The Civil Wars between 1642 and 1651, saw armies loyal to King Charles I and Parliament faced off in three wars over longstanding disputes about religious freedom and how the “three kingdoms” of England, Scotland and Ireland should be governed. Notable outcomes of the wars included the execution of King Charles I in 1649, eleven years of republican rule in England and the establishment of Britain’s first standing national army.
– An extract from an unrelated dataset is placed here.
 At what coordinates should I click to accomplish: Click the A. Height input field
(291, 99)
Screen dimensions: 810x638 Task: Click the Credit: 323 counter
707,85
Few records were kept during this period, but it is thought that the outward sympathies of most people in the area were for Parliament. Edward Farnham however, supported the Royalist cause and left Quorn with his family to move to Ashby de la Zouch a Royalist stronghold. His friend Henry Hastings, the 6th Earl, occupied Ashby as a Royalist base, and Ashby formed a crucial link between Royalist operations in the north and south. Hastings fortified the town and castle on an impressive scale, and Charles I twice visited the castle.

In 1646, after capture and imprisonment, Edward Farnham was fined £480 by Parliament and had his land sequestered ‘as a delinquent for adhering to the Royalist cause’. He had lived at the Over Hall (Quorn House), was baptised in Quorn in 1594 and died in 1669. The Sequestration Papers were assembled and published by the Rev. W.G.D. Fletcher MA FSA in 1907.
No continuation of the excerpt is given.